Here is the answer to last week's QOTW - "WHY DOES HELIUM MAKE YOUR VOICE GO FUNNY ?"
Most of you are on the right lines :
If you imagine your throat as a bit like an organ pipe, when the organist plays a note, one cycle of a wave, with a wavelength approximately the length of the tube, is generated inside the pipe. So when you talk you produce sound waves with wavelengths determined by the length of your throat.
The speed of a wave (c) is given by multiplying the wavelength and the frequency together (c=l.f) and this can be re-arranged to find the frequency of the sound wave (in other words how high it sounds) (f), thus : "frequency = speed divided by wavelength" or f=c/l.

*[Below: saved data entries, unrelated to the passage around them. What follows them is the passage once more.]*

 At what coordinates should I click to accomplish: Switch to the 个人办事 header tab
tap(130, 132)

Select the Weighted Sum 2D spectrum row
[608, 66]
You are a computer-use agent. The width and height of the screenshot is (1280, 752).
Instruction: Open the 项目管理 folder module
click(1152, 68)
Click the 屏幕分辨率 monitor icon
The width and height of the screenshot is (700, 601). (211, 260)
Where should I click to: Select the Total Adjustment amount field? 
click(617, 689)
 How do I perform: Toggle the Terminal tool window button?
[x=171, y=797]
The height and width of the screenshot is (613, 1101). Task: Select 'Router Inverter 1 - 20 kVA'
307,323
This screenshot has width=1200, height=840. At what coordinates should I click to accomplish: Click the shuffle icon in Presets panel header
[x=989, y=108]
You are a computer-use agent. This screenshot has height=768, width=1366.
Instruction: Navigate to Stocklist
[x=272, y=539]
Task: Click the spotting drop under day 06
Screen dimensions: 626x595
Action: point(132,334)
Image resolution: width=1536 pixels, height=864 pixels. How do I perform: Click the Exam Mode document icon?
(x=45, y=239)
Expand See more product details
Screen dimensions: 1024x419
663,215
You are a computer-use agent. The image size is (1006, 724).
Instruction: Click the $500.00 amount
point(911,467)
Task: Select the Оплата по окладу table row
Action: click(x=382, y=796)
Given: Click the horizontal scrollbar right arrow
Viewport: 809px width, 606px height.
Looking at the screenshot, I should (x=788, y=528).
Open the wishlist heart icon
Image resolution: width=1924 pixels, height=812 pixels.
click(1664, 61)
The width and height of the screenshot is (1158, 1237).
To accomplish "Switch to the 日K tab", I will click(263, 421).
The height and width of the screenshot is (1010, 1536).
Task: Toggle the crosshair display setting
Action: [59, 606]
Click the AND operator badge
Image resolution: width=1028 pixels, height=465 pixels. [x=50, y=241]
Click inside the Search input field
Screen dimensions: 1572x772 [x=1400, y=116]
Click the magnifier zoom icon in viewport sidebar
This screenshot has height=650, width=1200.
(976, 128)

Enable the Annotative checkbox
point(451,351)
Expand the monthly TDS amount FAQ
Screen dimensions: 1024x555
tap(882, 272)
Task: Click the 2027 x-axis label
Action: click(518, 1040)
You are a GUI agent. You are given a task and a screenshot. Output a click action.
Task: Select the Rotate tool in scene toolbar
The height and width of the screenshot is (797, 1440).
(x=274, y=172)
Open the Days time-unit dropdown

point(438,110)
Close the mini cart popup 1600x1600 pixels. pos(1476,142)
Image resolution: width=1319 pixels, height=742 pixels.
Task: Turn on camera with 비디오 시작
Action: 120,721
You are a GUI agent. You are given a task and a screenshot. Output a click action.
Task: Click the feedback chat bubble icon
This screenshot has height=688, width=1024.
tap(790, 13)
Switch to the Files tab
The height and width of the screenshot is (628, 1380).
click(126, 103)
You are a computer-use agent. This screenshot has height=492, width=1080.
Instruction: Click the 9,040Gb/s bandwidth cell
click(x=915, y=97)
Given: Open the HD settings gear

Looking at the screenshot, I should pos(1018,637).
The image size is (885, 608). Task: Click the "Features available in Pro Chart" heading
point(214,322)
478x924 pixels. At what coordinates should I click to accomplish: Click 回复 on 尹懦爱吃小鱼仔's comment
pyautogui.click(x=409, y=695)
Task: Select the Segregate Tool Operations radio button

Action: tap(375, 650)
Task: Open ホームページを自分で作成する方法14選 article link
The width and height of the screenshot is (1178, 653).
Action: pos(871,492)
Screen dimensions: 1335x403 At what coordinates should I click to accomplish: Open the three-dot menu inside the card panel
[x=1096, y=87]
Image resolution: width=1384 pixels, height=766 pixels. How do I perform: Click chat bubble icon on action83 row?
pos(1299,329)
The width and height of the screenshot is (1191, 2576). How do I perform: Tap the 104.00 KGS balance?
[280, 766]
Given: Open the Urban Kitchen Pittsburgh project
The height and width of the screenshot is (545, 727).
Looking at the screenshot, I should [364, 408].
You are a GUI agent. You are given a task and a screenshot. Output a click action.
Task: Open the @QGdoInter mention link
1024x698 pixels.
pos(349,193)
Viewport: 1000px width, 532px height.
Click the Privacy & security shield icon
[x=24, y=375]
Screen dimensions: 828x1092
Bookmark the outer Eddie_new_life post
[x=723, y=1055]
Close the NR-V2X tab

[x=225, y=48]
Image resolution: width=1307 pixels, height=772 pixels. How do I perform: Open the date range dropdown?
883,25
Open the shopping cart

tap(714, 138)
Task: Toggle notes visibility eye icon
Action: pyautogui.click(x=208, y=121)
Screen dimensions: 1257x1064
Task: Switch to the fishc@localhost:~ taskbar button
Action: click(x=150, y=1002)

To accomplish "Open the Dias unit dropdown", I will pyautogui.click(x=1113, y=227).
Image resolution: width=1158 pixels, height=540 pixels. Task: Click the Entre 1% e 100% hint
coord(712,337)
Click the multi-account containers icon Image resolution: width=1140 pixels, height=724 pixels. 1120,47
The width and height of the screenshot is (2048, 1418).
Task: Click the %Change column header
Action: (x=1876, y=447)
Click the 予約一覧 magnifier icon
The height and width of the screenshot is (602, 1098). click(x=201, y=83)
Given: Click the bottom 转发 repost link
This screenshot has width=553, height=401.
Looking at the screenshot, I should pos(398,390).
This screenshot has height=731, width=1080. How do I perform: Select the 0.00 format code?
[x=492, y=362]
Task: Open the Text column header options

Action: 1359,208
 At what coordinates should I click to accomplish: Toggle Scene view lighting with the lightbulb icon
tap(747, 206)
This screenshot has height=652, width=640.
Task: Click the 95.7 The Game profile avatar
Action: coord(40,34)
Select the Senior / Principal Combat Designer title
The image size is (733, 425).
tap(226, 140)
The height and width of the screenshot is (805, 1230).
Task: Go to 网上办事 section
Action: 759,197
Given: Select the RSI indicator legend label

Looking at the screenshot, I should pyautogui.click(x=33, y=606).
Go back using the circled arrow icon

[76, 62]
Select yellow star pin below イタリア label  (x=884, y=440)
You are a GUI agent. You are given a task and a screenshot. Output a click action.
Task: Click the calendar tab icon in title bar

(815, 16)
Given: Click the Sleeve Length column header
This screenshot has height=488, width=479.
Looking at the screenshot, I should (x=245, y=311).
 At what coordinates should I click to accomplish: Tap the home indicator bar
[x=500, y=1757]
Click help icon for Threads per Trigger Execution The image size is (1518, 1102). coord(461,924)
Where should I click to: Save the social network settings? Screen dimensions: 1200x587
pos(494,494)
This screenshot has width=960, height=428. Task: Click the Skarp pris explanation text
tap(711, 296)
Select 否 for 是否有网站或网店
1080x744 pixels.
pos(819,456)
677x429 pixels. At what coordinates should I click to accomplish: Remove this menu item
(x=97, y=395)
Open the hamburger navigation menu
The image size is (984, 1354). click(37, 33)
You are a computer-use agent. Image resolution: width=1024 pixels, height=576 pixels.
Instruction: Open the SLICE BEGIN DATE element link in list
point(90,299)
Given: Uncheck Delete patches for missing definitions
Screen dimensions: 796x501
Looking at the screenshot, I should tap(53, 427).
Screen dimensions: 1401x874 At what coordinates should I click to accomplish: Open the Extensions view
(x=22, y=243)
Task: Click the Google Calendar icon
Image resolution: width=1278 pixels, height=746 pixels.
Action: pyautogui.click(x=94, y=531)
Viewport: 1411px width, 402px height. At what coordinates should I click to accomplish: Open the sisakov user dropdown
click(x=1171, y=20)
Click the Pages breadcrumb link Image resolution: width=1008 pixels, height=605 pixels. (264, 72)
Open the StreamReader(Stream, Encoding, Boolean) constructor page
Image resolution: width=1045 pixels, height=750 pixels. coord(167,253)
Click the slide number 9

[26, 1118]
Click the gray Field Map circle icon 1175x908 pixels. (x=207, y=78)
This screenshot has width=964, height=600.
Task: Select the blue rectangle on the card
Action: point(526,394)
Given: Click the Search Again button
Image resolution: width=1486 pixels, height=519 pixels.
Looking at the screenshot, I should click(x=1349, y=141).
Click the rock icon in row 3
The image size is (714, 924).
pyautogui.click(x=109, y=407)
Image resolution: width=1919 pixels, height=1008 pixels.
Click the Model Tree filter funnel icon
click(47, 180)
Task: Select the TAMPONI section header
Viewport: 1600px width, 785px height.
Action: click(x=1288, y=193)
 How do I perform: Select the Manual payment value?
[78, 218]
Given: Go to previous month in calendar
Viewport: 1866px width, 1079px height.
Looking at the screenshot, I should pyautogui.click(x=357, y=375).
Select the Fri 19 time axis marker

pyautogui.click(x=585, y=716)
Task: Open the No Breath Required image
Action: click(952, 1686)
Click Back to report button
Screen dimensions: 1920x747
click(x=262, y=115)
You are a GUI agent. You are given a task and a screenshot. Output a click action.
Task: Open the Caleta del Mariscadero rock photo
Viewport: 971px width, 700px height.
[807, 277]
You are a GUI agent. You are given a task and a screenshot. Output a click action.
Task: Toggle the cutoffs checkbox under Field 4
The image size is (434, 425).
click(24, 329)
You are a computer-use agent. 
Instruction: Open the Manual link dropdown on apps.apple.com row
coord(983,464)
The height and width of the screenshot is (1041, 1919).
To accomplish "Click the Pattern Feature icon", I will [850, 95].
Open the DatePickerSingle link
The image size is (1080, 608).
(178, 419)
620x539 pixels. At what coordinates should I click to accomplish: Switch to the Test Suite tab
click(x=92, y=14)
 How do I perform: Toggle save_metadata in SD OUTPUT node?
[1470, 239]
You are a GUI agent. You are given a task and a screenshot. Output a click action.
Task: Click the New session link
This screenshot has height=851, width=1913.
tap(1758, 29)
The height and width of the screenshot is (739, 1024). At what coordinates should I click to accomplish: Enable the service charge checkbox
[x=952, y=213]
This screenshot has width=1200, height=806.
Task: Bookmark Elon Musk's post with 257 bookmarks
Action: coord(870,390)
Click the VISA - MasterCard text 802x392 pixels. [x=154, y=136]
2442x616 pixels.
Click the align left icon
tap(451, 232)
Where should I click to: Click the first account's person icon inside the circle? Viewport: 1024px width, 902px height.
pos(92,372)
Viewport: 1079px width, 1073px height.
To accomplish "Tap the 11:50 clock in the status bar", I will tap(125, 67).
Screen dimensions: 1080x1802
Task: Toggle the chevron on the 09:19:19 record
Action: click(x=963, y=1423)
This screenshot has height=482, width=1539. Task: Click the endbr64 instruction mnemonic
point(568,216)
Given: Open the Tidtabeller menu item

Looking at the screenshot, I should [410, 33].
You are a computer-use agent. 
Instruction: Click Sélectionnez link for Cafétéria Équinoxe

But helium is less dense than the other consitutents of air and so sound travels much more quickly in helium (900 metres per second) than in air (350 metres per second). Substitute these numbers into the forumla we got above (f=c/l) and you get a value for f (helium) 2.5 times greater than f (air). As a result you voice sounds 2.5 times higher when you breathe helium.
Conversely, if you were to breathe a denser gas than air you could make your voice sound much lower.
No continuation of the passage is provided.